Task details » For this item, repeat the material exactly while omitting its pictures.

Extracted records »
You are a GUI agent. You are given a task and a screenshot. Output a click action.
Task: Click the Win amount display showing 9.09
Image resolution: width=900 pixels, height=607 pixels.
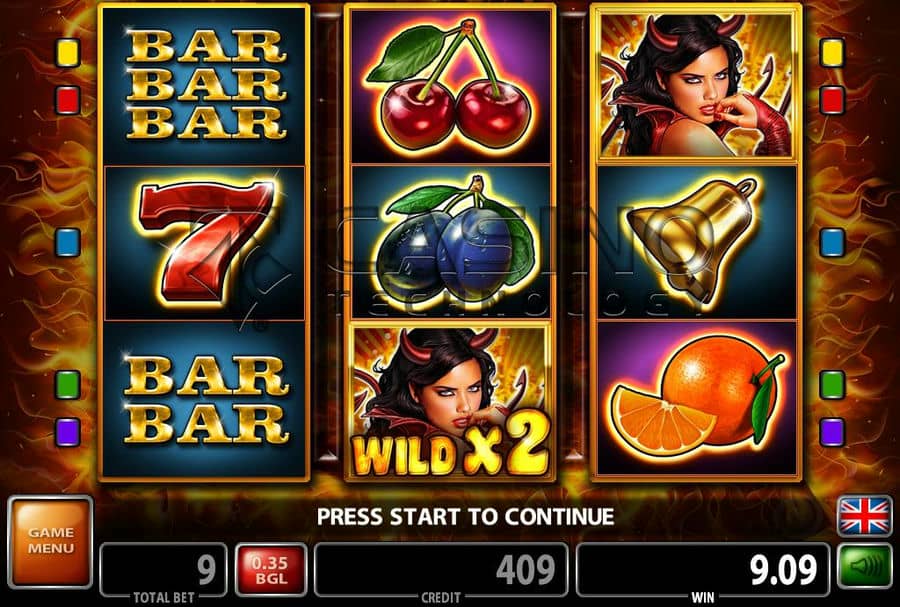point(703,569)
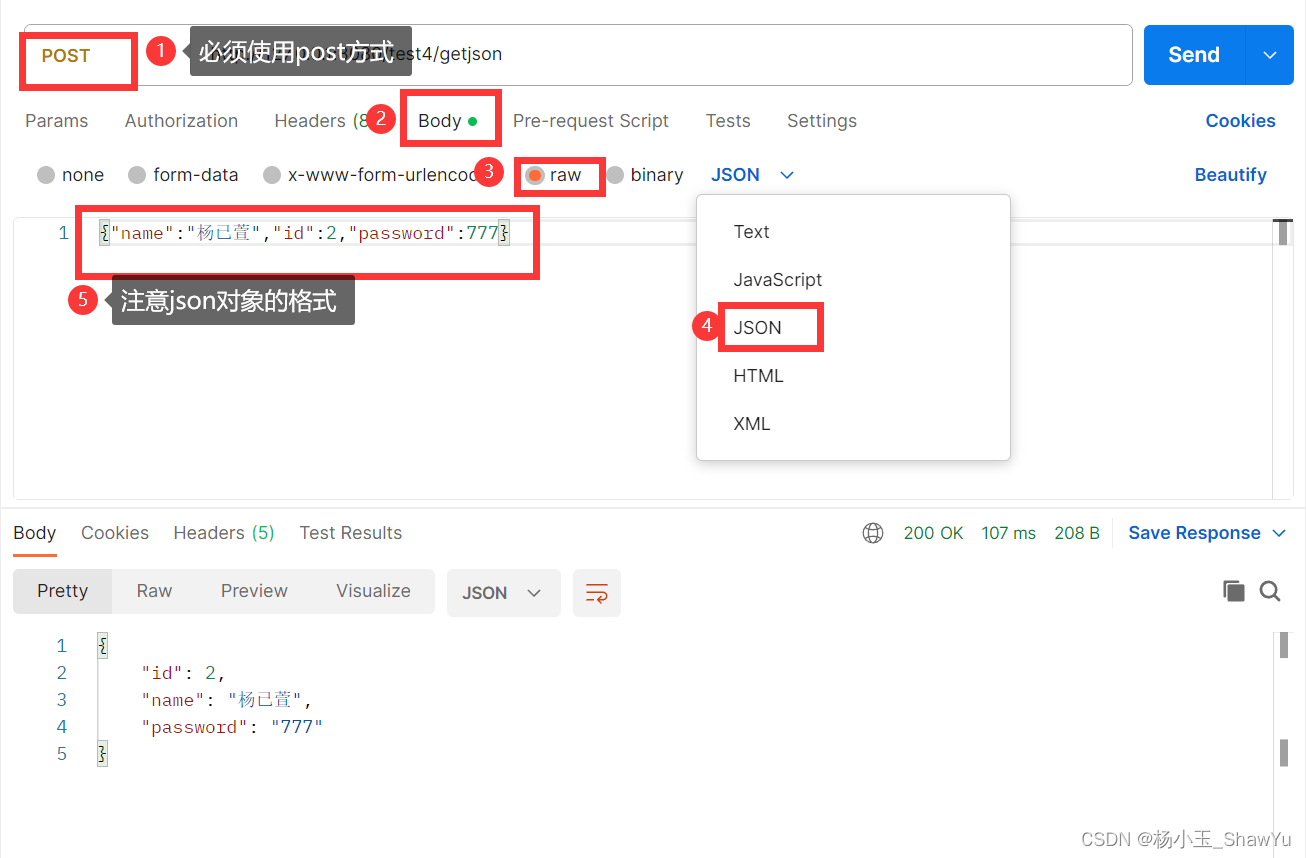Toggle line wrapping icon above the response body
This screenshot has width=1306, height=858.
click(596, 592)
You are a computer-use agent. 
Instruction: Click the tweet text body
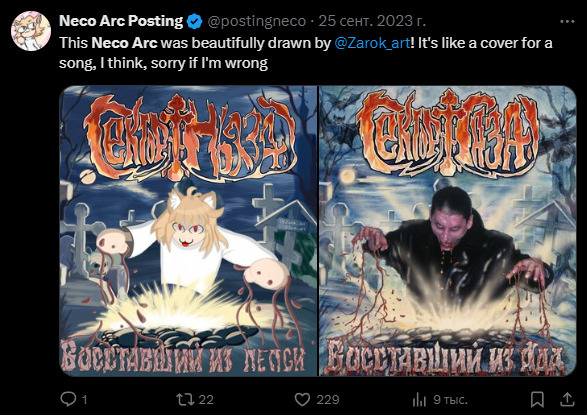pos(305,53)
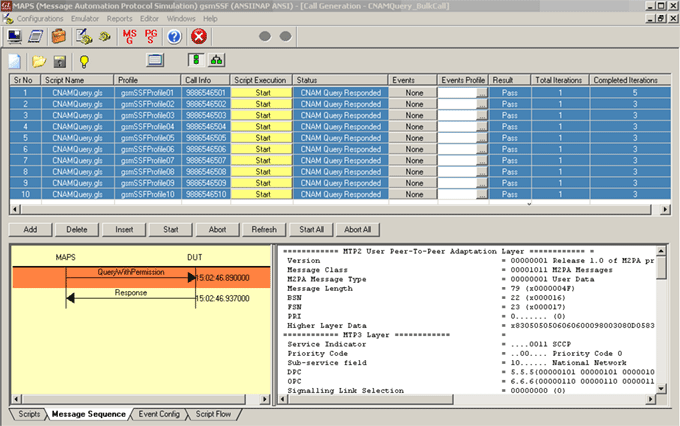680x426 pixels.
Task: Click the briefcase toolbar icon
Action: 59,37
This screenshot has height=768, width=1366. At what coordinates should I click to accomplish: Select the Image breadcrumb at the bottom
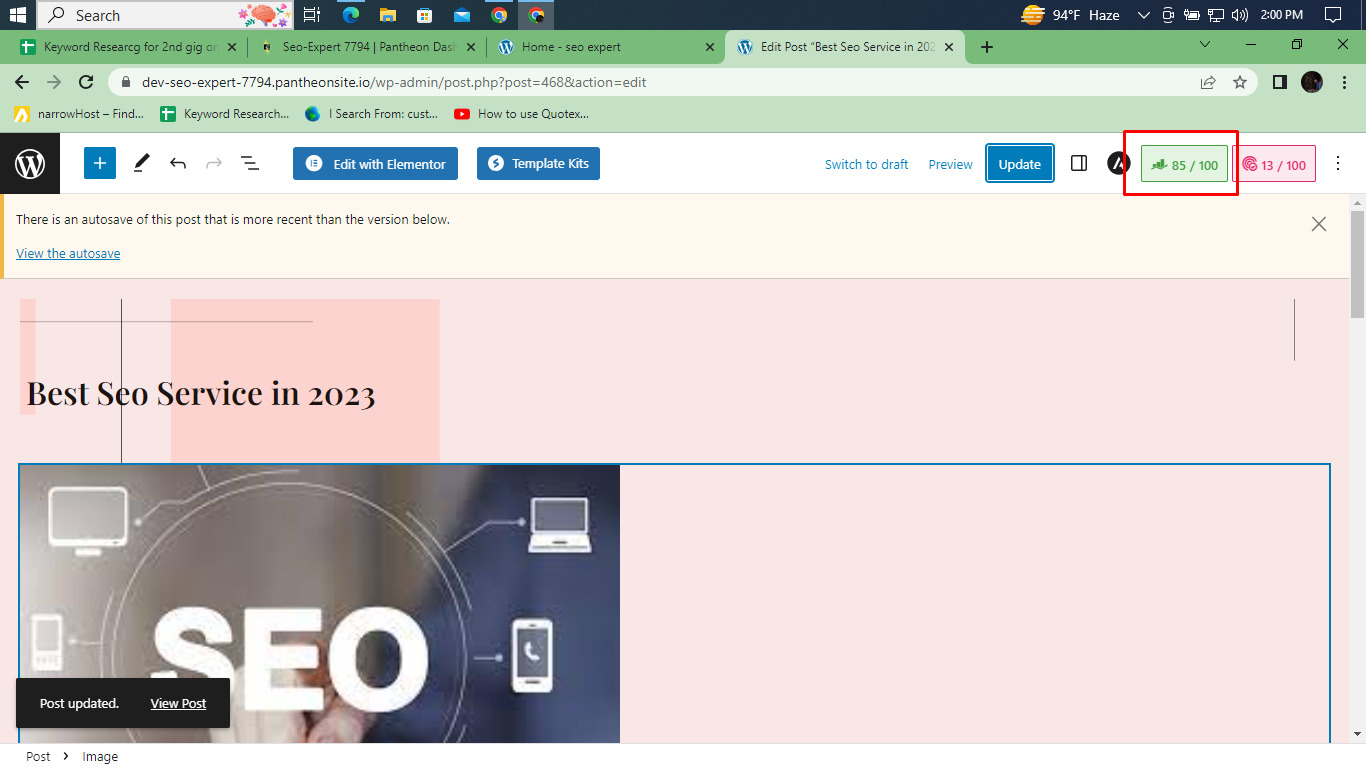100,756
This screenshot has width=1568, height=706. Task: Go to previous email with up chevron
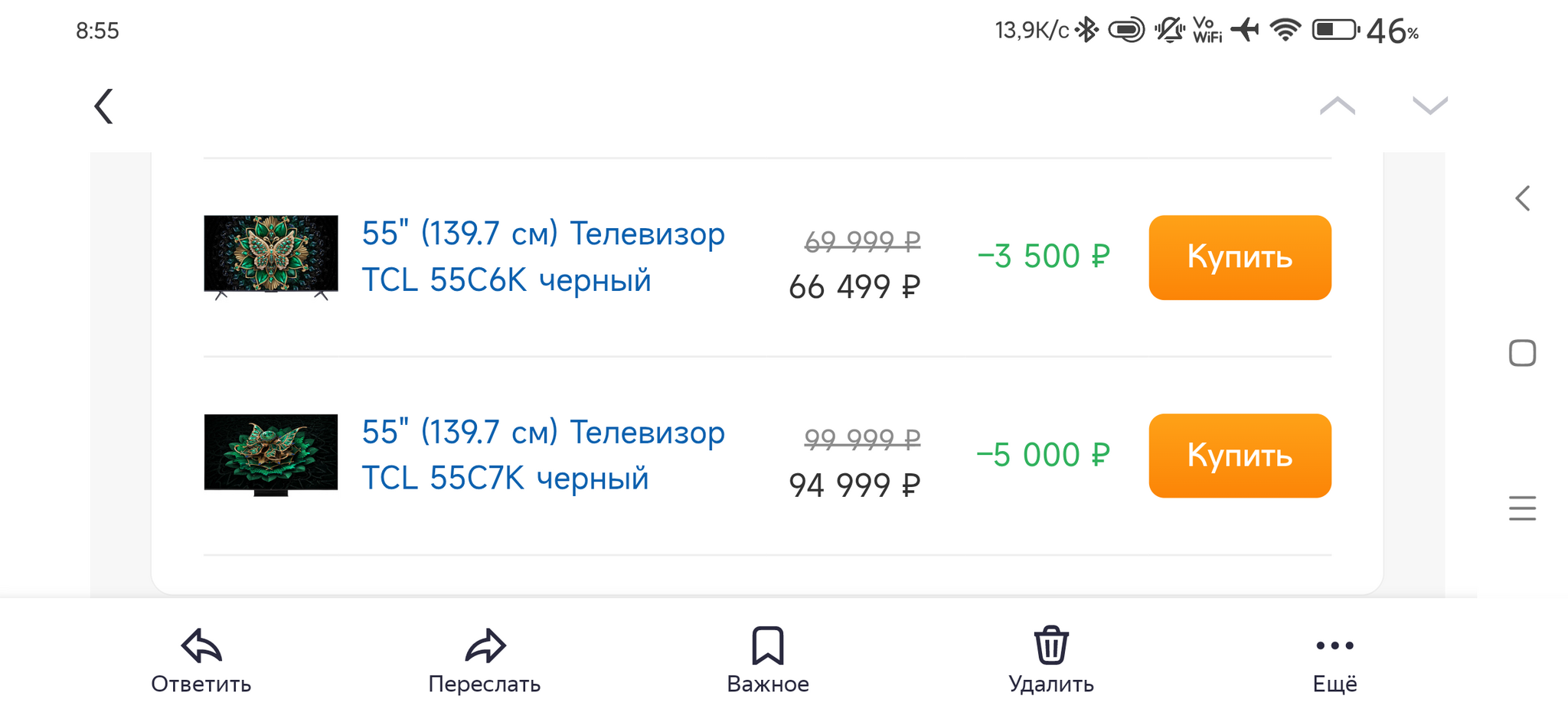tap(1338, 106)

Response area »
You are a GUI agent. You are given a task and a screenshot. Output a click action.
Task: Click the Win amount display showing 9.09
Image resolution: width=900 pixels, height=607 pixels.
point(703,569)
Toggle line wrapping icon above the response body
This screenshot has width=1306, height=858.
click(596, 592)
You are a computer-use agent. 
Instruction: Click the tweet text body
pos(305,53)
680x426 pixels.
Task: Click the briefcase toolbar icon
Action: 59,37
This screenshot has height=768, width=1366. At what coordinates should I click to accomplish: Select the Image breadcrumb at the bottom
100,756
This screenshot has width=1568, height=706. Task: Go to previous email with up chevron
tap(1338, 106)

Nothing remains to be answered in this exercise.